Nas últimas 24 horas, a Rússia transferiu sistemas adicionais de mísseis S-400 e aviões de combate, navios de superfície, submarinos e navios de assalto de propósito específico para a Síria. Os EUA estão deslocando forças navais e aéreas para atacar a Síria apartir do Mediterrâneo, Jordânia, Turquia, Chipre e Iraque.

A situação em torno da Síria continua a deteriorar-se rapidamente. Na mídia, nem toda a informação relacionada ao confronto entre a Rússia e os Estados Unidos sai de Forma oficial.

Embora toda atenção esteja focada no escândalo entre a Rússia e a Grã-Bretanha, os americanos, aparentemente, não se recusam a atacar a Síria. Washington não deu ouvidos nem ao aviso do Estado-Maior russo de que os militares russos responderão com um único golpe, que também incluirá as “transportadores ” de mísseis americanos.

 

Com base em dados abertos, os Estados Unidos e seus aliados estão transferindo a aviação para a fronteira com a Síria, em particular, bases aéreas na Jordânia, Turquia, Chipre e Iraque e a Marinha dos EUA está localizada no Mar Mediterrâneo.
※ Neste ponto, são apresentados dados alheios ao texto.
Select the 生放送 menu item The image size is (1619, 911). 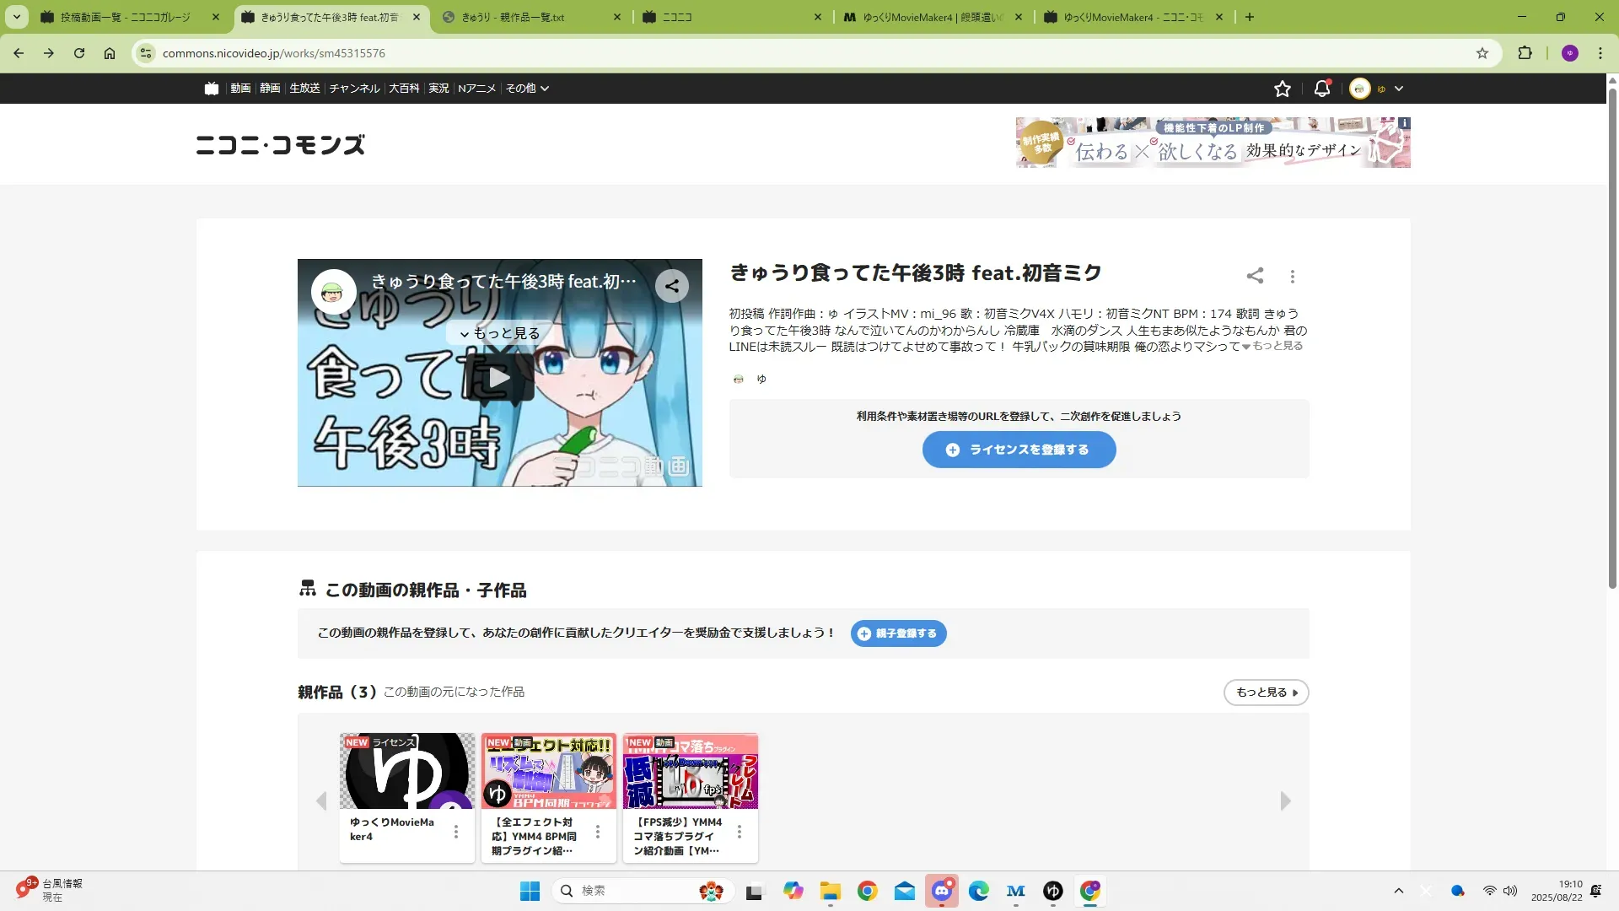(x=304, y=89)
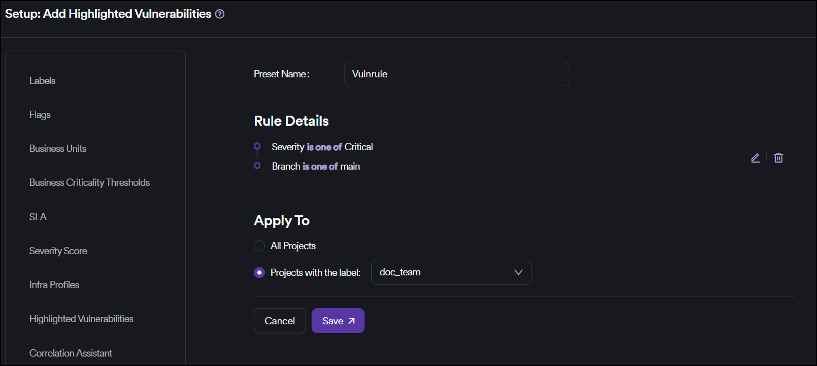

Para parar o golpe, o departamento militar russo recorre não apenas à retórica verbal, mas também as ações militares muito concretas.

Uma série de publicações ocidentais afirmam que sistemas S-400 adicionais foram transferidos para o território da Síria nas últimas 24 horas, a mídia informou a transferência de dezenas de caças Su-30SM e Su-35, As fragatas almirante “Essen” e Almirante “Grigorovich”, os navios de assalto anfibio BDK Orsk e Minsk, os navios de patrulha naval Pytlivy foram deslocados para  região segundo informou o newsli.ru.

Em geral, o agrupamento russo de navios no Mediterrâneo aumentou para duas dúzias, incluindo até seis submarinos – é um acumulo sem precedentes de frotas na Rússia para um território limitado.

De acordo com informações do lado turco, o BDK transporta forças especiais russas. Aparentemente, o Ministério da Defesa da Rússia deixa claro que um golpe na Síria significará em um ato aberto de agressão contra a Federação Russa e um ataque em retaliação trará perdas inaceitáveis ​​para os atacantes.